Negar a promoção, mesmo reconhecendo o curso, consiste em negar ao militar um direito subjetivo, sem amparo legal, já que preenche os requisitos previstos em lei.

Além do mais, as consequências práticas e administrativas são danosas à administração, face ao interesse público que norteia a promoção de um militar que conclui o curso de formação, conforme exposto.

Frisa-se que todos os militares que estiverem em situação de igualdade, deverão ser promovidos, sob pena de ferir o princípio da isonomia.

Para que haja situação de igualdade é necessário que haja a presença dos mesmos pressupostos fáticos e jurídicos.
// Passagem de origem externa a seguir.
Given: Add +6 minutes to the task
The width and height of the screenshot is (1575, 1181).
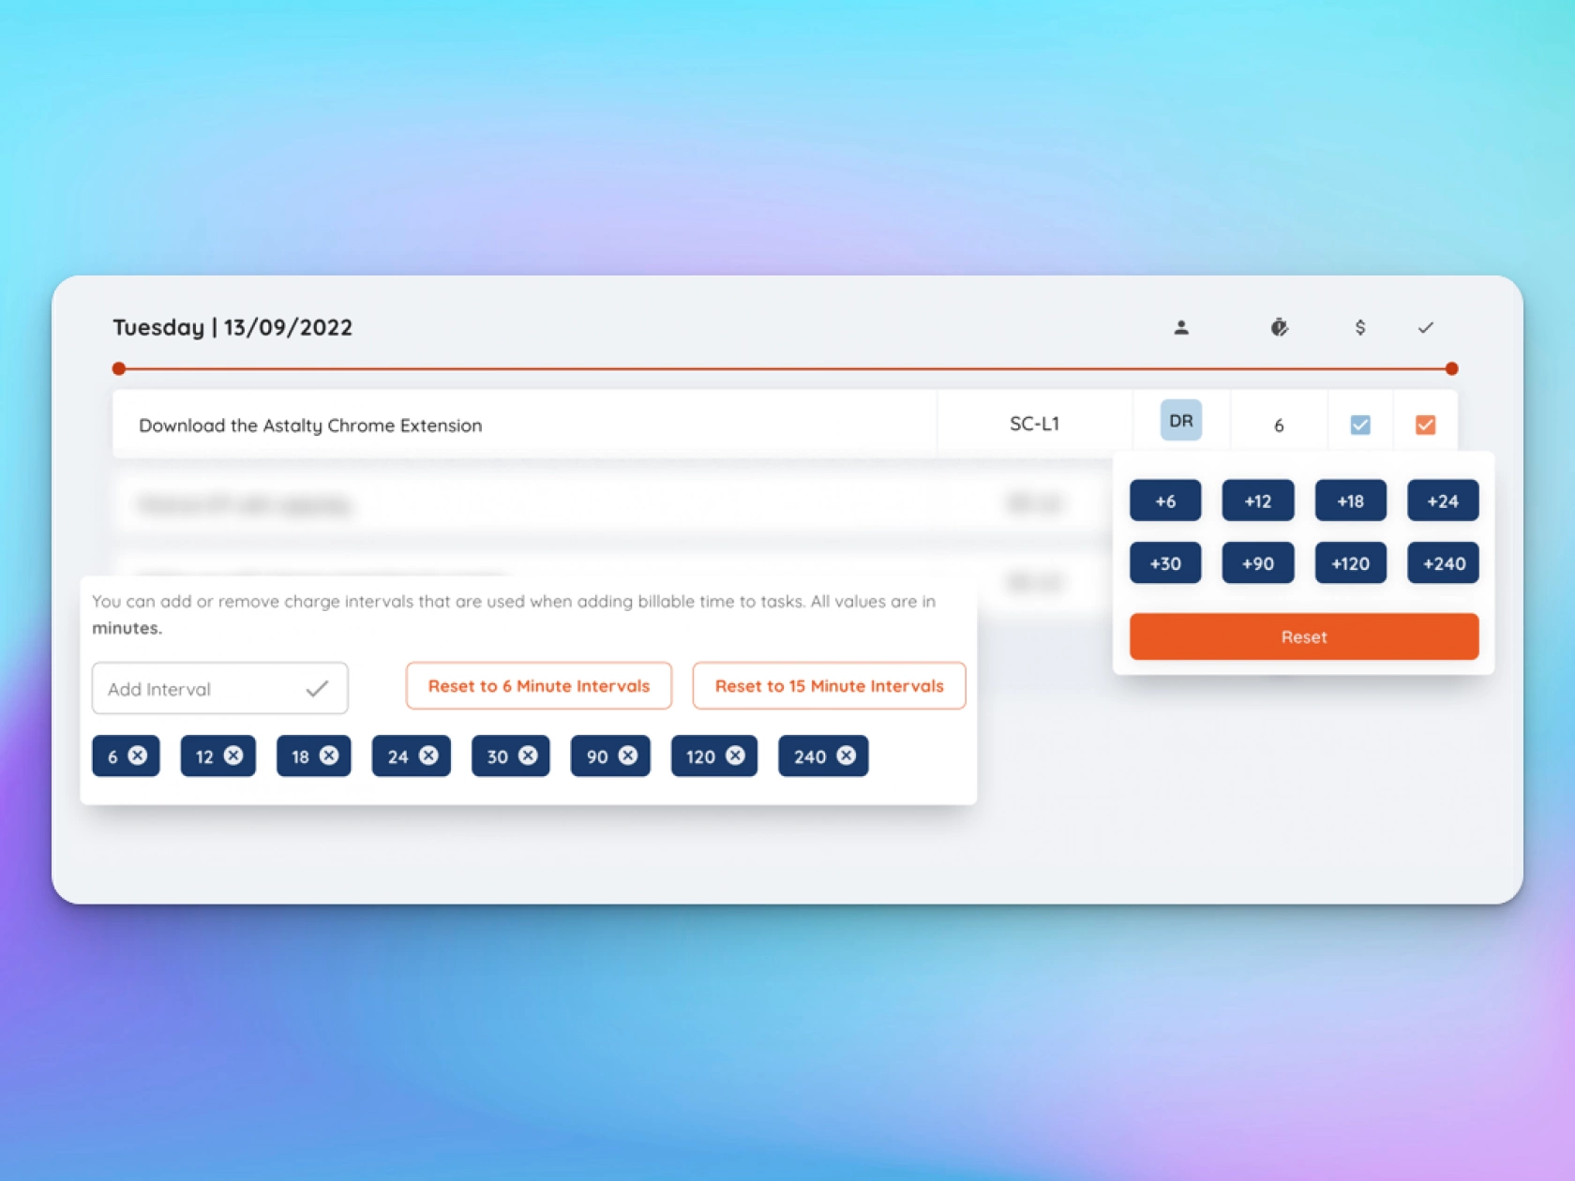Looking at the screenshot, I should 1164,501.
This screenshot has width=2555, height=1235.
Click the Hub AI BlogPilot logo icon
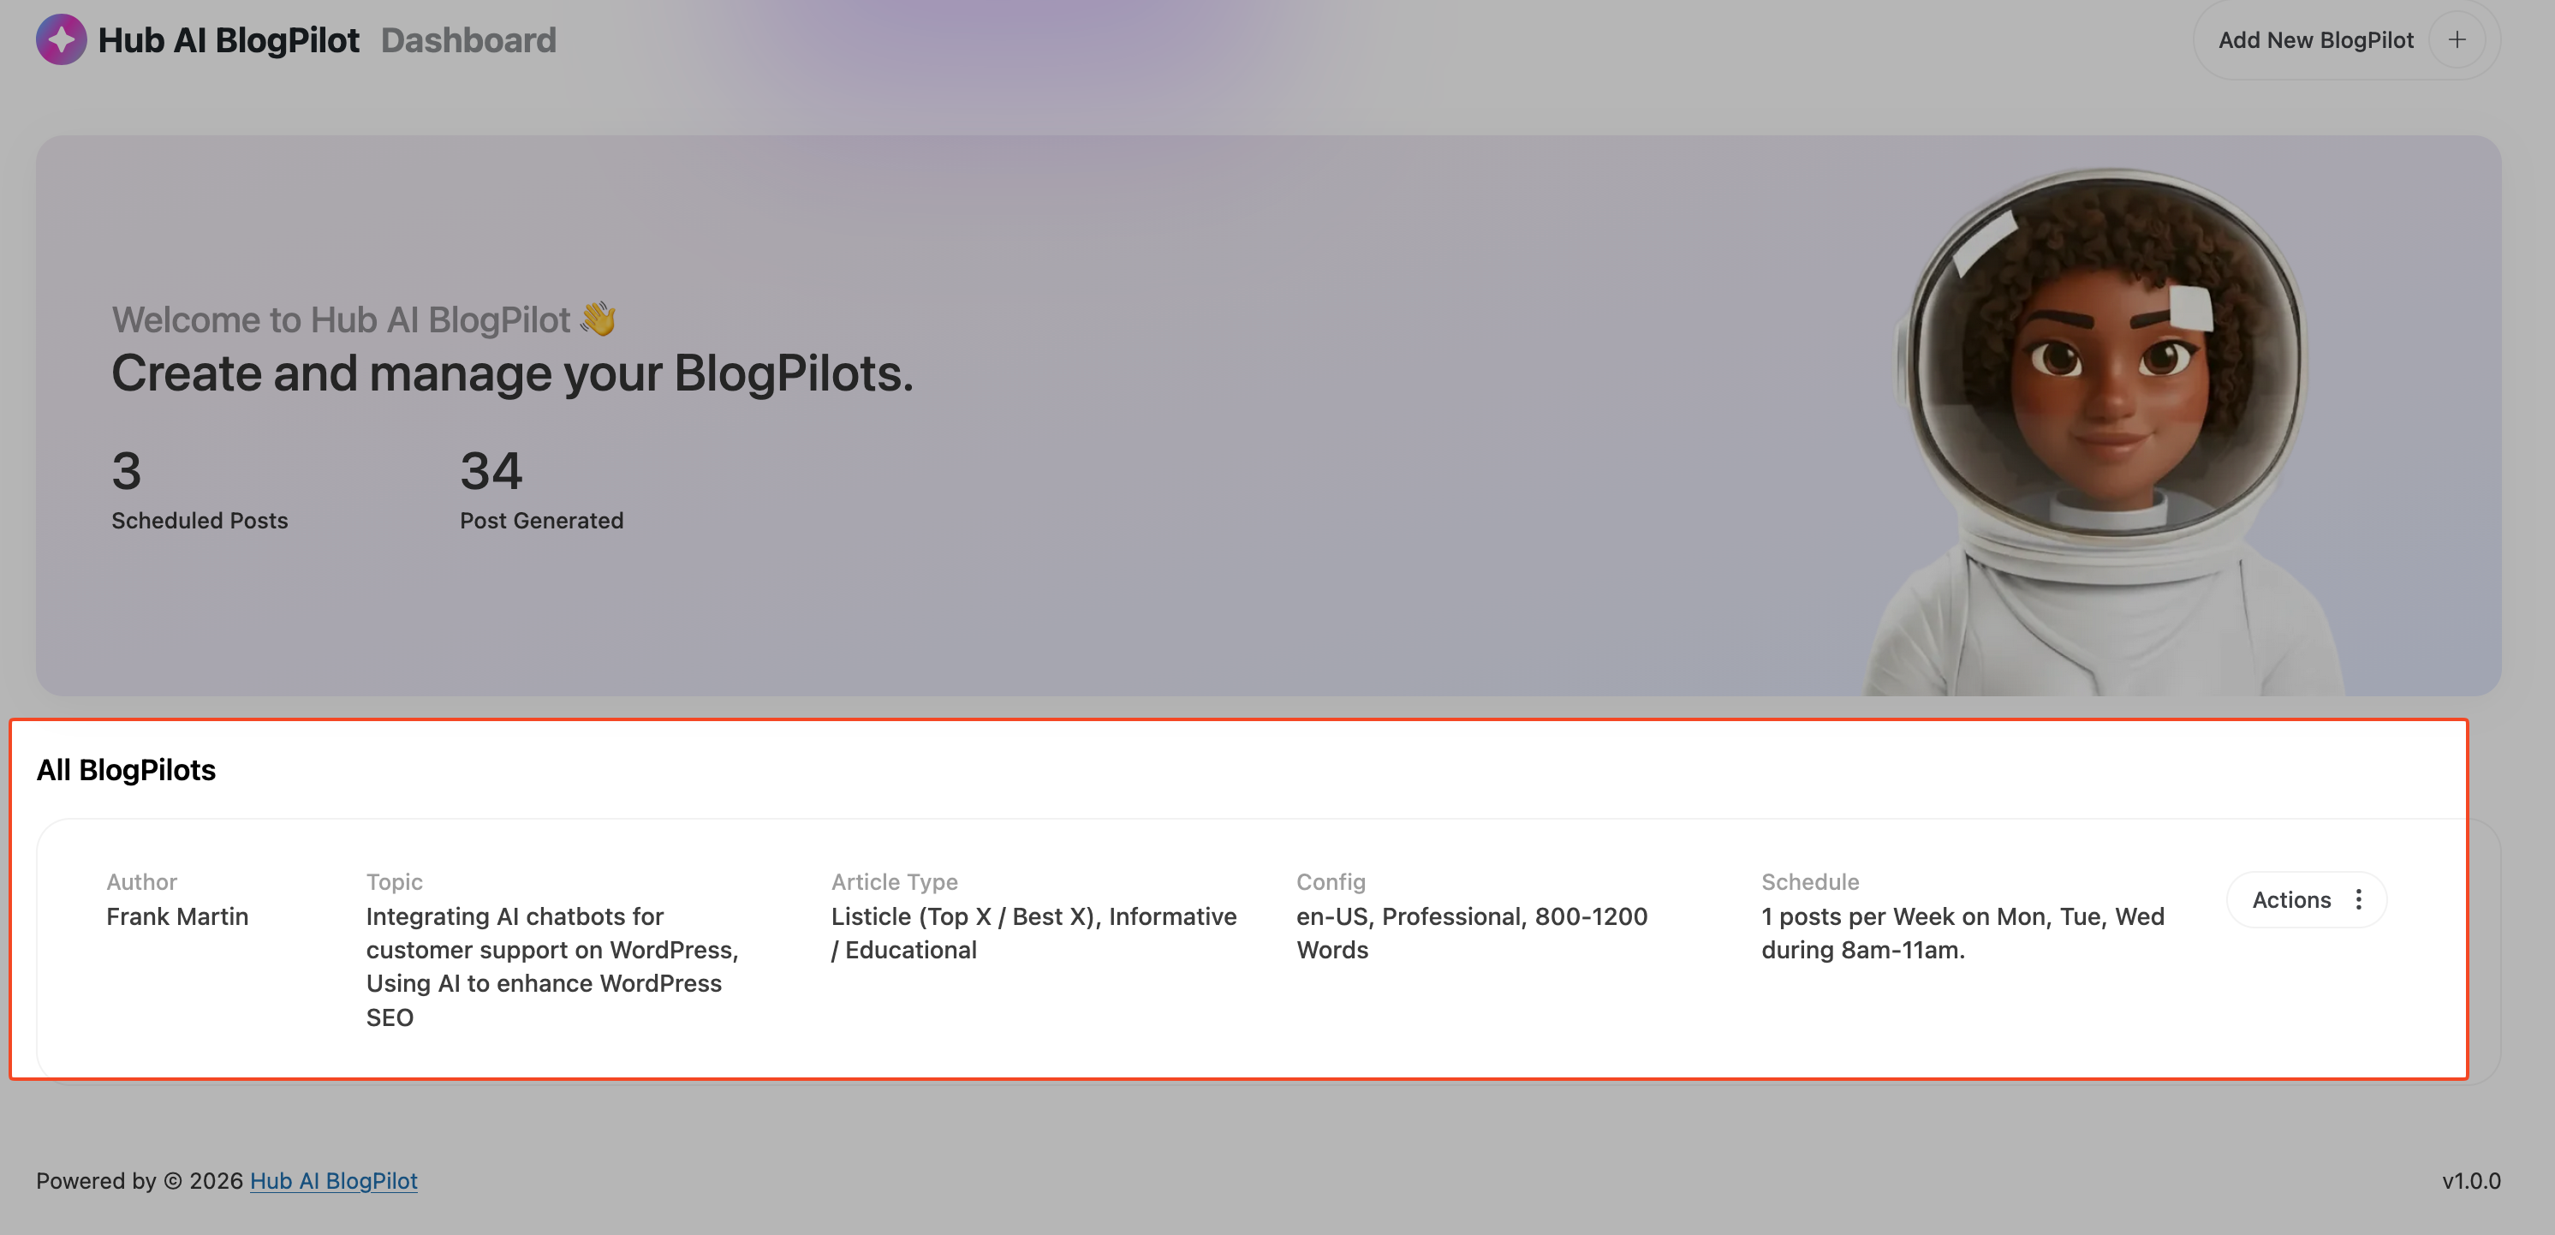[x=61, y=40]
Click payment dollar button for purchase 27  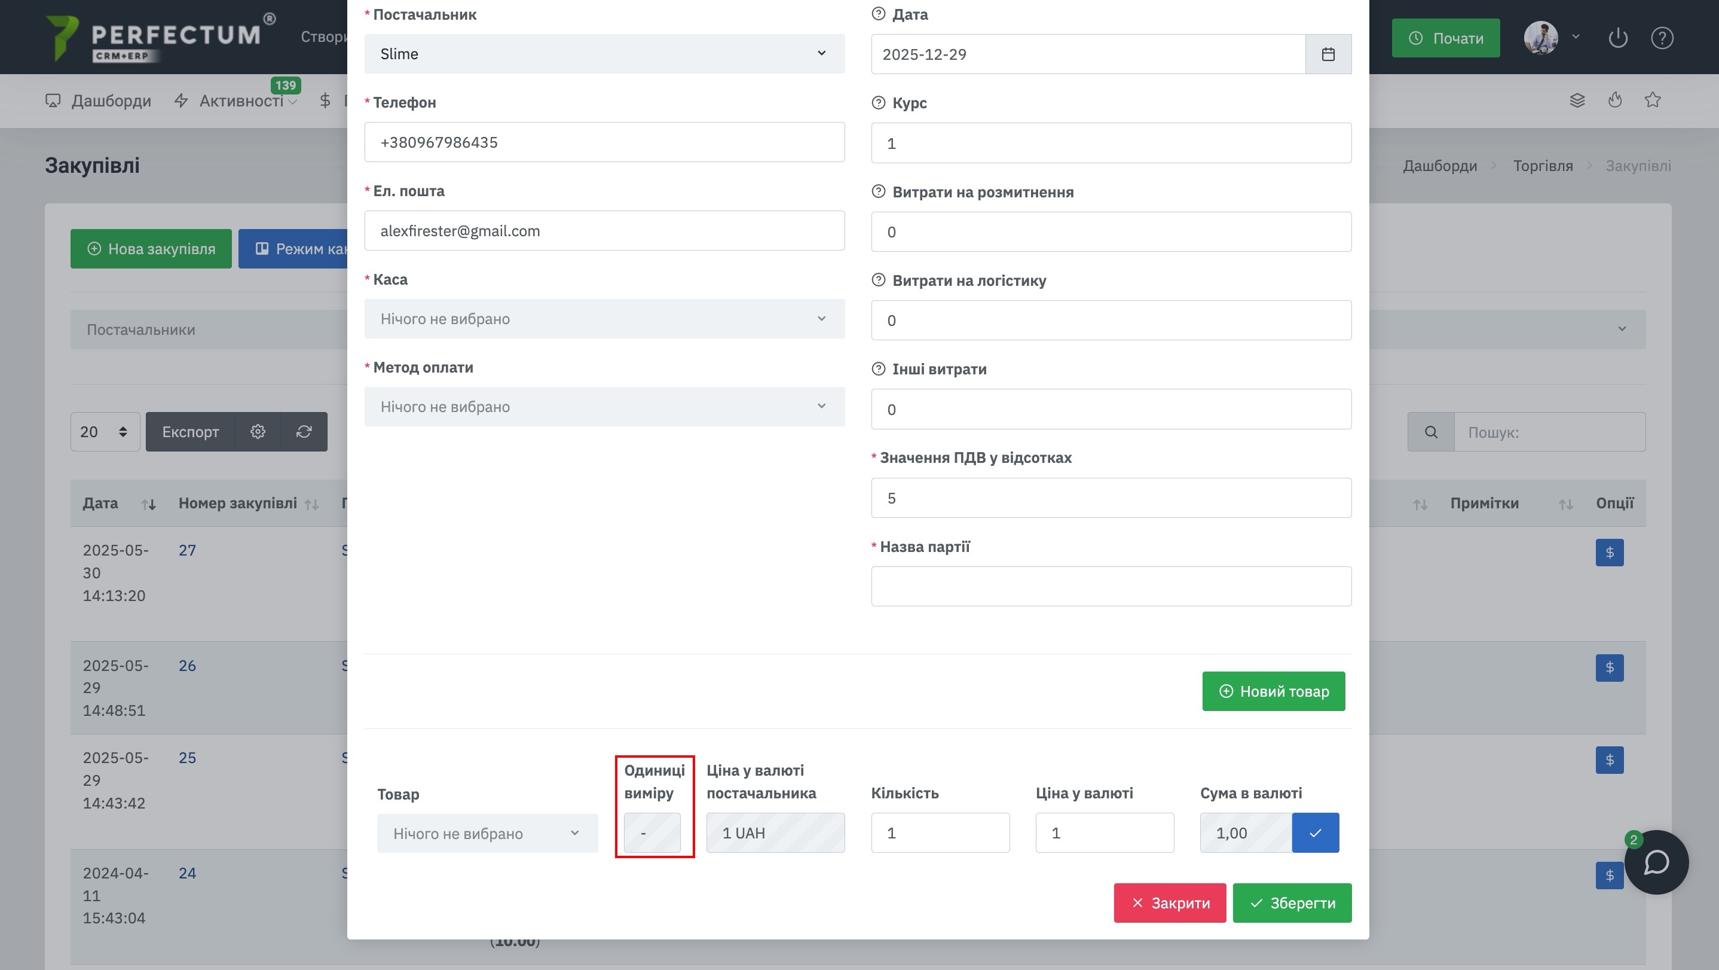[1609, 553]
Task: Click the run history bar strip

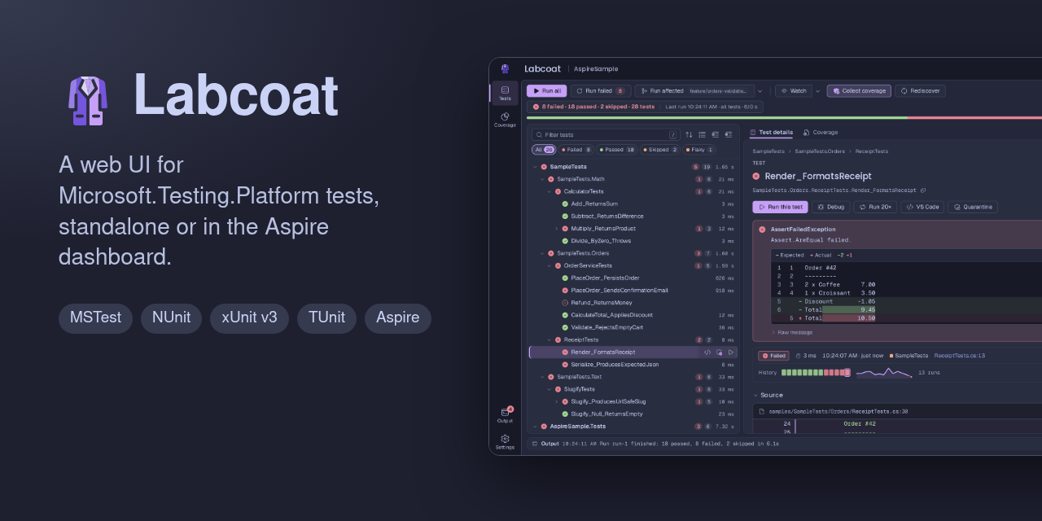Action: 816,372
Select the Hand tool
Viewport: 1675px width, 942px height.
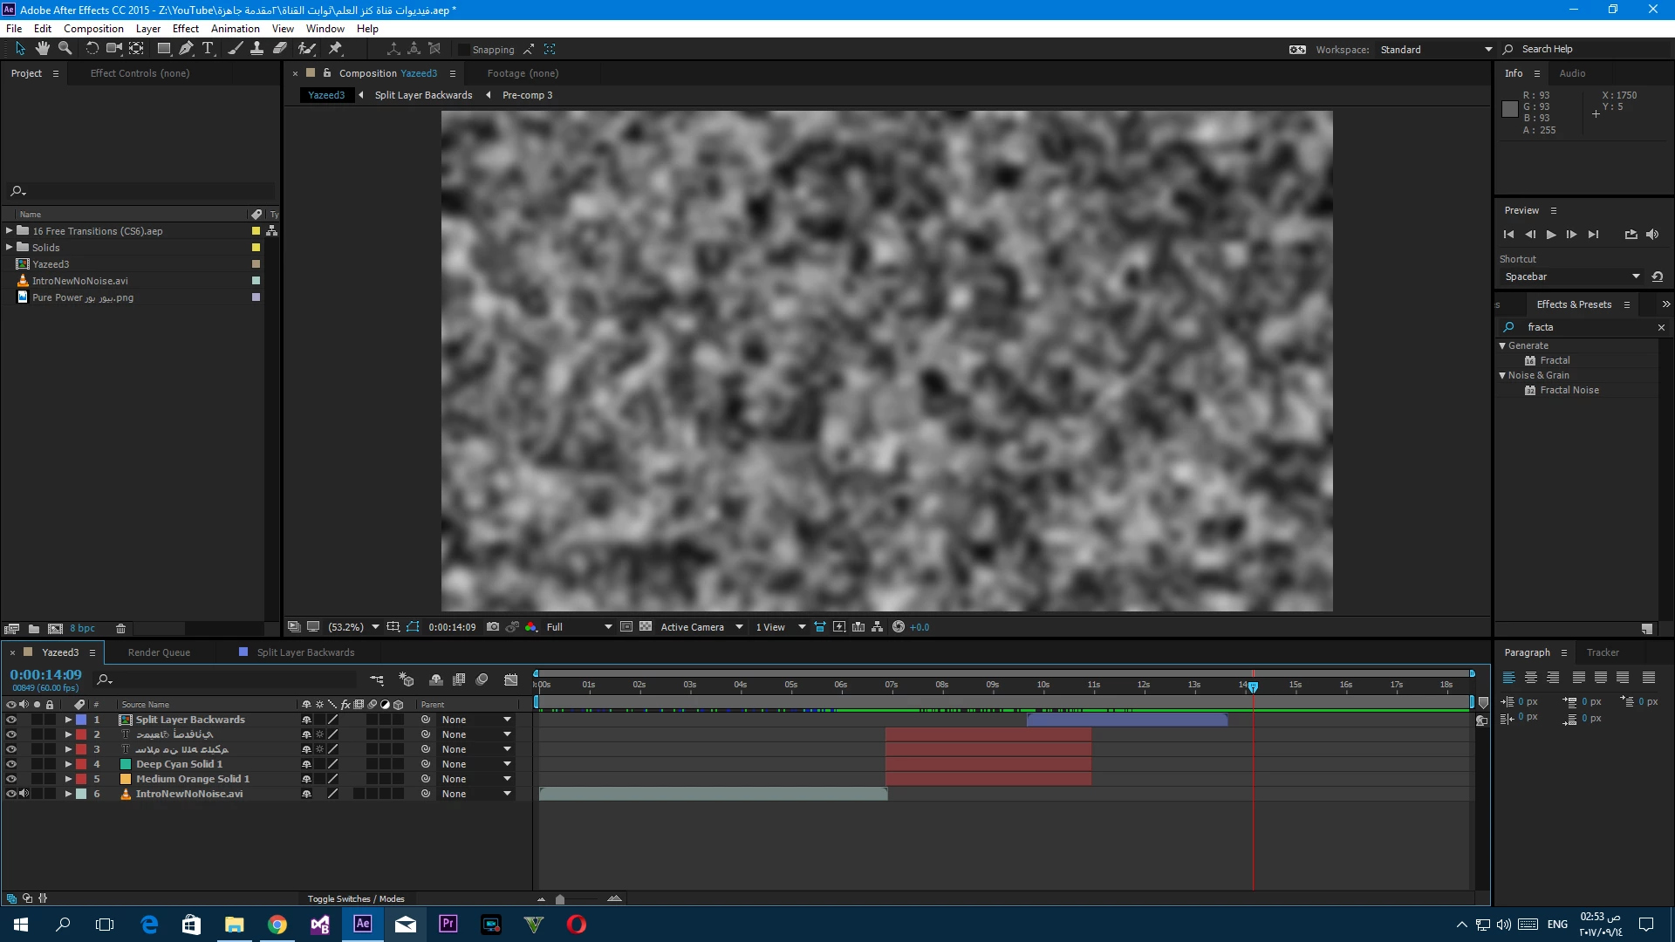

Assim, caso dois militares ingressem na Instituição mediante decisão judicial e no decorrer do curso de formação não sofra nenhuma sanção e tenha comportamento adequado, conforme avaliação do Comando e, posteriormente, ambos sejam aprovados novamente, sem necessidade de se recorrer à justiça, terão o direito de obter o reconhecimento de curso e, consequentemente, serem promovidos, sob pena de se ferir a isonomia.

Lado outro, caso um dos militares não possua comportamento adequado, o que deve ser comprovado documentalmente, seja em razão de avaliação do Comando ou por possuir sanções disciplinares, a Administração Militar poderá negar o reconhecimento de curso, conforme exposto, e submeter o militar a um novo curso de formação, em razão da conveniência administrativa.

Não haverá, neste último caso, violação à isonomia, pois somente deve ser aplicada a mesma decisão para casos que possuam os mesmos pressupostos de fato e de direito.

Por fim, o fato do militar realizar o curso de formação mediante decisão judicial liminar, não o impede de participar da solenidade de formatura e, consequentemente, ser promovido.

AGRAVO DE INSTRUMENTO – DIREITO ADMINISTRATIVO – AÇÃO DE TUTELA PROVISÓRIA – POLÍCIA MILITAR DO ESTADO DE MINAS GERAIS – CURSO DE FORMAÇÃO DE SOLDADOS – APROVAÇÃO EM TODAS AS DISCIPLINAS – ANTECIPAÇÃO DA TUTELA -PARTICIPAÇÃO DA SOLENIDADE DE FORMATURA – PROMOÇÃO À GRADUAÇÃO – DEVIDAS – REQUISITOS PRESENTES – DECISÃO REFORMADA. – Nos termos do art. 300 do CPC/2015, a tutela de urgência será concedida quando houver elementos que evidenciem a probabilidade do direito e o perigo de dano ou o risco ao resultado útil do processo. Ademais, é necessário que a medida seja reversível. – O candidato matriculado em Curso de Formação de Soldados da Polícia Militar do Estado de Minas Gerais, em virtude do deferimento de pedido antecipatório, tem direito de participar com os demais candidatos, caso aprovado, da solenidade de formatura. – Tendo o autor/Agravante concluído com êxito o Curso de Formação de Soldados da Polícia Militar do Estado de Minas Gerais, sem qualquer ressalva, deve lhe ser assegurado o direito à promoção à graduação de Soldado de 1ª Classe. (TJ-MG – AI: 10000170026975001 MG, Relator: Ana Paula Caixeta, Data de Julgamento: 30/03/2017, Câmaras Cíveis / 4ª CÂMARA CÍVEL, Data de Publicação: 30/03/2017)

NOTAS

1 Curso de Direito Administrativo, São Paulo. Editora Método. 2017. p. 444.

2 Curso de Direito Administrativo, São Paulo. Editora Método. 2017. p. 448.

3 Manual de Direito Administrativo, Salvador, Editora JusPodivm, 2017. p. 306.